→ Exercise directions
Scan the records for "computer". Report each line that includes it.
*** Opening of Dataset ***
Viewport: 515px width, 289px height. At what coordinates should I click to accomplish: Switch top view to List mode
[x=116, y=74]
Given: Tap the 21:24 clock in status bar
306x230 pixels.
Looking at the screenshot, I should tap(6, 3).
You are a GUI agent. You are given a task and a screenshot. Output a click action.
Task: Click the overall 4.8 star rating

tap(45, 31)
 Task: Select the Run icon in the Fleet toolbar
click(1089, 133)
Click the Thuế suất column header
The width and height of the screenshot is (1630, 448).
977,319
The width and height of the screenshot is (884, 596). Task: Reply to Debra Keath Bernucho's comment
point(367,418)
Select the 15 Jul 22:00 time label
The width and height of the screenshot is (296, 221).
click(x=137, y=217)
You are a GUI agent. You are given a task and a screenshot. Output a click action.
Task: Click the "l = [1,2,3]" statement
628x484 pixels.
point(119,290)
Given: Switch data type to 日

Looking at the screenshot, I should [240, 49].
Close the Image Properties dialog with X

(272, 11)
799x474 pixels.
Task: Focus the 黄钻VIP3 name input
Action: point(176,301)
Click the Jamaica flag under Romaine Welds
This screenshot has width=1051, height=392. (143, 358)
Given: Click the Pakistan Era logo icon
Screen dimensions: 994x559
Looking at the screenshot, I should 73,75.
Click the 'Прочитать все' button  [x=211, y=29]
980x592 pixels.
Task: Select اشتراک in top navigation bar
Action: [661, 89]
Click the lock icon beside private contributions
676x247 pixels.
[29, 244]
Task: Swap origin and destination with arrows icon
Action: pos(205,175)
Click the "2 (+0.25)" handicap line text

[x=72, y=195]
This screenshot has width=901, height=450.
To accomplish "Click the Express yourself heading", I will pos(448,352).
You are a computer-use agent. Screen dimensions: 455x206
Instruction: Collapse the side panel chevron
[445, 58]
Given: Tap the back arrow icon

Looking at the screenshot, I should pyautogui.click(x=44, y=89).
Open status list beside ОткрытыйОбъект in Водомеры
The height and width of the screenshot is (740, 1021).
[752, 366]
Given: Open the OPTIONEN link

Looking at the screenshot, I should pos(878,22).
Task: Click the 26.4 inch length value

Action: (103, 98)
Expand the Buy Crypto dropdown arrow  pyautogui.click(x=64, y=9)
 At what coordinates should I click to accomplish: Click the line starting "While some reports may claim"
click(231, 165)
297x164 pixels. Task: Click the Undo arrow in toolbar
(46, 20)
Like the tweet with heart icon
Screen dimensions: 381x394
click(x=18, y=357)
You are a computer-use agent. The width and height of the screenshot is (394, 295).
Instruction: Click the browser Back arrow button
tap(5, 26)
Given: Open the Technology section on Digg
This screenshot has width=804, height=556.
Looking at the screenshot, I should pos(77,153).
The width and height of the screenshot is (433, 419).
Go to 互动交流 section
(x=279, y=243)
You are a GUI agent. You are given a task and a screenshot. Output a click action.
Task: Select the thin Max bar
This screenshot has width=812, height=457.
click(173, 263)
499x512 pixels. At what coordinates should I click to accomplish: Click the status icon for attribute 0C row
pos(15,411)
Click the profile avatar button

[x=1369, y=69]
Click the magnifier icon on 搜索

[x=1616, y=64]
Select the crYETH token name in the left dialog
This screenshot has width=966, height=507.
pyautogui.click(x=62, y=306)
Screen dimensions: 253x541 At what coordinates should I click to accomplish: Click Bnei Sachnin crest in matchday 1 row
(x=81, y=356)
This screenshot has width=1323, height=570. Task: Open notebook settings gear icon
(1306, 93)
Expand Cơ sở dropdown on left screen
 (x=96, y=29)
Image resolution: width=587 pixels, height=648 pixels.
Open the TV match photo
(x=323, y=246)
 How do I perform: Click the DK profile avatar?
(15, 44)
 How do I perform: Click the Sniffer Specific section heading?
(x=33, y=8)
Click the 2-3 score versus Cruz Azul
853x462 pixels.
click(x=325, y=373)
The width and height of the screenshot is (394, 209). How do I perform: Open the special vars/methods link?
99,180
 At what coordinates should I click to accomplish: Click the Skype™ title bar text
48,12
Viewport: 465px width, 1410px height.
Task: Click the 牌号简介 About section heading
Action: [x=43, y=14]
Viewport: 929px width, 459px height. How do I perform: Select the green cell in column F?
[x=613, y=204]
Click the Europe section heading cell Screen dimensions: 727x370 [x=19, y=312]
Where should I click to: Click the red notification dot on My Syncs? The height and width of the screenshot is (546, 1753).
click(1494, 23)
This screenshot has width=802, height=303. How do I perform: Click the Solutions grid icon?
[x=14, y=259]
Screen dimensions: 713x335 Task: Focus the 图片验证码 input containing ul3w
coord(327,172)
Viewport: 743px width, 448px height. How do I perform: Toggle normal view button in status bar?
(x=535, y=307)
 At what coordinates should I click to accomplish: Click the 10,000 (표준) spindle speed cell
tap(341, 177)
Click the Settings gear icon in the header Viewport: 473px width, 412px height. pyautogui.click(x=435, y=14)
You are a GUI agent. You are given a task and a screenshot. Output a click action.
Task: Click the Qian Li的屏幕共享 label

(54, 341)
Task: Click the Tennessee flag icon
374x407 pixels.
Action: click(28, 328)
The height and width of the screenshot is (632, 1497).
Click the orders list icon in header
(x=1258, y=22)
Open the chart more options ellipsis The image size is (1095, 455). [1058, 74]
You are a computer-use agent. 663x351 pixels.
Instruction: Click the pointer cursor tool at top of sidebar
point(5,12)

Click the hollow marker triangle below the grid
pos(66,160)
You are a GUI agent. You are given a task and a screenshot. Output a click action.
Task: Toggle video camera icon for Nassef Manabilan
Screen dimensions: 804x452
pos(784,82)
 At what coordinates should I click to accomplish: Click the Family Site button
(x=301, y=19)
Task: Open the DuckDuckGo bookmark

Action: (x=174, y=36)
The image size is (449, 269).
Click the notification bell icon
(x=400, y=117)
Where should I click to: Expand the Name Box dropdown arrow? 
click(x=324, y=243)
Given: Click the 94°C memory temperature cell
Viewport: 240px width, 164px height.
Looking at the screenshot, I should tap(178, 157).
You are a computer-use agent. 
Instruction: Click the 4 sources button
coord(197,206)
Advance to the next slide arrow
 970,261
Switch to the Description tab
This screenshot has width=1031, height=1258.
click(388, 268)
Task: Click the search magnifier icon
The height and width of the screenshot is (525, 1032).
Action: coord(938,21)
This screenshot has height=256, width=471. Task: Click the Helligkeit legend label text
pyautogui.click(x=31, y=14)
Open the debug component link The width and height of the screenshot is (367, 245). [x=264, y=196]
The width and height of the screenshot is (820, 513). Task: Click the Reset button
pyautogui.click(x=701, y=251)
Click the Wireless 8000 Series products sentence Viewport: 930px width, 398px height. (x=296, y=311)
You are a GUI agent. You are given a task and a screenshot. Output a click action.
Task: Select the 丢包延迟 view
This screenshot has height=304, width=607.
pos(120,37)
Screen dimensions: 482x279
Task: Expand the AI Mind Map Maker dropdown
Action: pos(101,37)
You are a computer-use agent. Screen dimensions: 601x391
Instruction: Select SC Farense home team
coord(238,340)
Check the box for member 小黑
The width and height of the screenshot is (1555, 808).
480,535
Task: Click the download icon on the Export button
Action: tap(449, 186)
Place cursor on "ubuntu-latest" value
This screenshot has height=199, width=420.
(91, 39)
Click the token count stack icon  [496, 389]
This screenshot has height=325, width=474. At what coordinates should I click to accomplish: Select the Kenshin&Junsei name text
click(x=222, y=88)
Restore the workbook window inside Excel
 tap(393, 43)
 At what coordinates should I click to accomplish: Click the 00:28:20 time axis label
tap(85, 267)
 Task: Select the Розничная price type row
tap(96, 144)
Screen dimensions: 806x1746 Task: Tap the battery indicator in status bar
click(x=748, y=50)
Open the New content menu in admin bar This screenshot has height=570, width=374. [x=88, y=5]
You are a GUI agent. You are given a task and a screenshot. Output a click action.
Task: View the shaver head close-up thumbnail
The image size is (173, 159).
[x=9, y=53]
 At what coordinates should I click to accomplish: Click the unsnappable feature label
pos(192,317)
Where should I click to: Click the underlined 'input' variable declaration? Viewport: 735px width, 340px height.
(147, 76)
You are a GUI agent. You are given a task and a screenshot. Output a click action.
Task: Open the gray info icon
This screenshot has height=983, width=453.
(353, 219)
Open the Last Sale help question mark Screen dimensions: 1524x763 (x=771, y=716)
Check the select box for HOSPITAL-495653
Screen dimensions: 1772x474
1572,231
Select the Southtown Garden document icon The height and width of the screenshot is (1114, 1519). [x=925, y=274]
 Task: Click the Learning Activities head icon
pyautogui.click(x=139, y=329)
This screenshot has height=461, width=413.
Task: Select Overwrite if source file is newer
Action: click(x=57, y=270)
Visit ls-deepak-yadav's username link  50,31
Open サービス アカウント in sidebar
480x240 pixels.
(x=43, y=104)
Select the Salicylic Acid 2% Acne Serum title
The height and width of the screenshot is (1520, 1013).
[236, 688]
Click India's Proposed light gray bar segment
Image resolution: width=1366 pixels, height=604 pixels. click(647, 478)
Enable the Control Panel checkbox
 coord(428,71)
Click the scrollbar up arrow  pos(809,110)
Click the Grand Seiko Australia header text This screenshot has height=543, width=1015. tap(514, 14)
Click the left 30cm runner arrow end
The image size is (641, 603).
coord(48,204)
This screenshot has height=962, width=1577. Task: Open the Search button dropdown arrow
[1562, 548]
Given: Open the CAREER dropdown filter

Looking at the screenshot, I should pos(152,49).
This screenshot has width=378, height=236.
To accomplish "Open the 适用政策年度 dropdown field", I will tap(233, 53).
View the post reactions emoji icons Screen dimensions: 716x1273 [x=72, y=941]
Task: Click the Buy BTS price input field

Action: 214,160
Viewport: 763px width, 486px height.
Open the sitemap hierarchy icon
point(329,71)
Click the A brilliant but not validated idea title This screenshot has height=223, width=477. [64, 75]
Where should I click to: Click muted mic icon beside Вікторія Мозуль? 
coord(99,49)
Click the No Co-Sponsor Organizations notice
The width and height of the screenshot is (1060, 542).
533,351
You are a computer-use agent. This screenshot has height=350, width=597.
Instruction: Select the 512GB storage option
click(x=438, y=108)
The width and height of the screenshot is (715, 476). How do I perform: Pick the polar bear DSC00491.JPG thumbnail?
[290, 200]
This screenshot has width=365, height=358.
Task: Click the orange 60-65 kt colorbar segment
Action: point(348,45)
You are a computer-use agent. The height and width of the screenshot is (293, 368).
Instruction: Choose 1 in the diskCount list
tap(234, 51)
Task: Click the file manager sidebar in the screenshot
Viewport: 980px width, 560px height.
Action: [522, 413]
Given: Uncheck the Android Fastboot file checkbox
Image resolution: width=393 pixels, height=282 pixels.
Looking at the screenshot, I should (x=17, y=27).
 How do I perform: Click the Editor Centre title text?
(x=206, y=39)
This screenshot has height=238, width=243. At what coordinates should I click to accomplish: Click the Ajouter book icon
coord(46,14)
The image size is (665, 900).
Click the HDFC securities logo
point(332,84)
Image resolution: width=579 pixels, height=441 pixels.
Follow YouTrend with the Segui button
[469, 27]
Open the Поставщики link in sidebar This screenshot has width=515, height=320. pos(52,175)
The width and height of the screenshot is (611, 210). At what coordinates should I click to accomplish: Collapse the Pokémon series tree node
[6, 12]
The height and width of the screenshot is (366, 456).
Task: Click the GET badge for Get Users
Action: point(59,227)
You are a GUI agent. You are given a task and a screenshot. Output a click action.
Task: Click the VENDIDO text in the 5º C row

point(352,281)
*** Close of Dataset ***
→ Output below
You are a computer-use agent. Screen dimensions: 455x206
You are a computer-use agent. The width and height of the screenshot is (394, 295).
You are a computer-use agent. 663x351 pixels.
You are a computer-use agent. 
You are a computer-use agent. Screen dimensions: 601x391
You are a computer-use agent. This screenshot has height=350, width=597.
You are a computer-use agent. The height and width of the screenshot is (293, 368).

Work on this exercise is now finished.